Harrison Ford with orangutan in Years of Living Dangerously. Photo from: Years of Living Dangerously/Showtime.
Although Showtime’s landmark new climate change series doesn’t premiere until Sunday, the network has released an edited version of the first episode of Years of Living Dangerously to the public (see below). The nine-part documentary series is being billed as a “groundbreaking” exploration into the many ways that climate change is already wreaking havoc on the lives of people around the world.
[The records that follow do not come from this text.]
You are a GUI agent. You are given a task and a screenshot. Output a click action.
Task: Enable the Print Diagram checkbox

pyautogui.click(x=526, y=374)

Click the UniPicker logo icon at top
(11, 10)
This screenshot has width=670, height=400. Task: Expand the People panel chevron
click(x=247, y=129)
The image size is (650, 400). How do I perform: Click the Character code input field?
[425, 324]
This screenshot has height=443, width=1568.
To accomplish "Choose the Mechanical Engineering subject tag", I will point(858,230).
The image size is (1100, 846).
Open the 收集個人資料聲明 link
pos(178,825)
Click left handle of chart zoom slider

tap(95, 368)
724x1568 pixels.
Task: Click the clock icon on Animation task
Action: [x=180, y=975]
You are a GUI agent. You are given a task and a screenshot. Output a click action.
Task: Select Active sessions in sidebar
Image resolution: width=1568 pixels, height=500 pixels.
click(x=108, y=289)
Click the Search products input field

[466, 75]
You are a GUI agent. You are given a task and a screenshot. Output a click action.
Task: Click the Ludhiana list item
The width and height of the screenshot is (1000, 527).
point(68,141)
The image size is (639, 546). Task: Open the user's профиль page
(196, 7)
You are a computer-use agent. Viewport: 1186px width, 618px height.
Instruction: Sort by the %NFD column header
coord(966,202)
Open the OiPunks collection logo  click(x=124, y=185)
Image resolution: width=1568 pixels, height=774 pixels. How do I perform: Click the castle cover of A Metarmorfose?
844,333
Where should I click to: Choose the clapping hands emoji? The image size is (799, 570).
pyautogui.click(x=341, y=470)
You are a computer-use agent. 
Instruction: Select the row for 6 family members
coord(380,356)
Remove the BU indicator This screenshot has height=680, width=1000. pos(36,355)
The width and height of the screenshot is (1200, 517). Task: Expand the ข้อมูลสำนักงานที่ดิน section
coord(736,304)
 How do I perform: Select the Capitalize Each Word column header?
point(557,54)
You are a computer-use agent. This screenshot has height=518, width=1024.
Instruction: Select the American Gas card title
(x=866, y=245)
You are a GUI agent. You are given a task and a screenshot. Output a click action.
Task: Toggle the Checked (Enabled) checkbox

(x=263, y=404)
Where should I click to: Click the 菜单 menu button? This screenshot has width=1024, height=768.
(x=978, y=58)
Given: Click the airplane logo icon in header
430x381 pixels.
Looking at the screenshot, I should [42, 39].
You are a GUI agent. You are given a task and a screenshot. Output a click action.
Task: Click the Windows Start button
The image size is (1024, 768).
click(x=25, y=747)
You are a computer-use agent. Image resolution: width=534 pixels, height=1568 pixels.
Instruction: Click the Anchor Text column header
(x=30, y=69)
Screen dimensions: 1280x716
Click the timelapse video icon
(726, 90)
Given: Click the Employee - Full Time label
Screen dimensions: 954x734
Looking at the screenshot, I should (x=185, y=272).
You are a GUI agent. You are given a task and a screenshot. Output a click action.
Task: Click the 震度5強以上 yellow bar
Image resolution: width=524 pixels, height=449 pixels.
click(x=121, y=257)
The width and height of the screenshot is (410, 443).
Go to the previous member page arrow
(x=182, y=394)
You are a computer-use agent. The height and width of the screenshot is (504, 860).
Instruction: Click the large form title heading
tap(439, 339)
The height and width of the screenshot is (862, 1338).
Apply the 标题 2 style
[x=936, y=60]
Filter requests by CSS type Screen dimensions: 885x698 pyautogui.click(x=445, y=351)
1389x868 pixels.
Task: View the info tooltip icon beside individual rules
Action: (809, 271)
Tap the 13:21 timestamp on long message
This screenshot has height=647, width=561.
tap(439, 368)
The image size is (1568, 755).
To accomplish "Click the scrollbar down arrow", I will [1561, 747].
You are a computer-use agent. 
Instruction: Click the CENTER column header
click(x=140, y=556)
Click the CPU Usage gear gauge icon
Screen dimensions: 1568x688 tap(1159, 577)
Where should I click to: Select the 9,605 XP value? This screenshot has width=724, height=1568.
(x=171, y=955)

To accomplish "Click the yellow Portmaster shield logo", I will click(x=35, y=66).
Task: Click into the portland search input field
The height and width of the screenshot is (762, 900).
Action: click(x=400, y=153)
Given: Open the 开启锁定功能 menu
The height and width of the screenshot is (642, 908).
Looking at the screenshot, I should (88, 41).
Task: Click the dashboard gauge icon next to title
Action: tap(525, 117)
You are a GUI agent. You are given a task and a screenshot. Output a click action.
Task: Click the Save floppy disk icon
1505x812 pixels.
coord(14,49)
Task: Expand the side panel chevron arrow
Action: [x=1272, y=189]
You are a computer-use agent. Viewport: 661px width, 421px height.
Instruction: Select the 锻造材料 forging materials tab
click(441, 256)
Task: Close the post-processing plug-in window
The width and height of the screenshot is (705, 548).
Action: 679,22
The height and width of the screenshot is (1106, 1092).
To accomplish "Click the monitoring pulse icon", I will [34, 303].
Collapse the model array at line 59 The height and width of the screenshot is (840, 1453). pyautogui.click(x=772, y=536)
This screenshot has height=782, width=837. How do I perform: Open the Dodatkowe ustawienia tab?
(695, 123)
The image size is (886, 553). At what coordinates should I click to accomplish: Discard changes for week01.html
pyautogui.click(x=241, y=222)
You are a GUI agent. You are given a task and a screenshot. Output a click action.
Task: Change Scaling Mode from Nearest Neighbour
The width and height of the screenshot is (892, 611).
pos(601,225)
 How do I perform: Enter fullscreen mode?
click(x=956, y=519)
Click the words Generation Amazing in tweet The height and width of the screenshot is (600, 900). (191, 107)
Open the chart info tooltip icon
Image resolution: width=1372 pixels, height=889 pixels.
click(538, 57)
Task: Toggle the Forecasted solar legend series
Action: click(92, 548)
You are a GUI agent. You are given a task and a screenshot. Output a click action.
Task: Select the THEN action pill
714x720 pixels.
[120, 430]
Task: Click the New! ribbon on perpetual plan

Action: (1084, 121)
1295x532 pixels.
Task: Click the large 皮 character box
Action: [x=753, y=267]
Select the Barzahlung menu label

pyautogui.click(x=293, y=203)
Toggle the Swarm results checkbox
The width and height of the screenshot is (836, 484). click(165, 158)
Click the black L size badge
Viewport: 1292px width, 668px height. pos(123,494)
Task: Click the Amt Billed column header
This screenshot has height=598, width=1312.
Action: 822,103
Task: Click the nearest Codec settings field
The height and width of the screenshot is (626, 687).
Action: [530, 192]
Employing well-known celebrities—including actors, journalists, and politicians—to tell the stories, it is the first high-budget television documentary dealing solely with global warming.
The first episode begins a series of climate-related stories: Harrison Ford visits Indonesia to see first hand how deforestation and destruction of peat lands are contributing to the climate crisis; Don Cheadle heads to Texas to uncover if there’s a link between a biblical drought and climate change; and Thomas Friedman seeks to understand if climate change played a role in the civil war in Syria.
The series debuts on the heels of the most recent Intergovernmental Panel on Climate Change (IPCC) report on the impacts of climate change. The report, which is an aggregation of the last several decades of research by thousands of scientists, finds that global warming is already decreasing agricultural production, increasing water scarcity, acidifying the oceans, exacerbating extreme weather, and adding to the risk of civil conflict.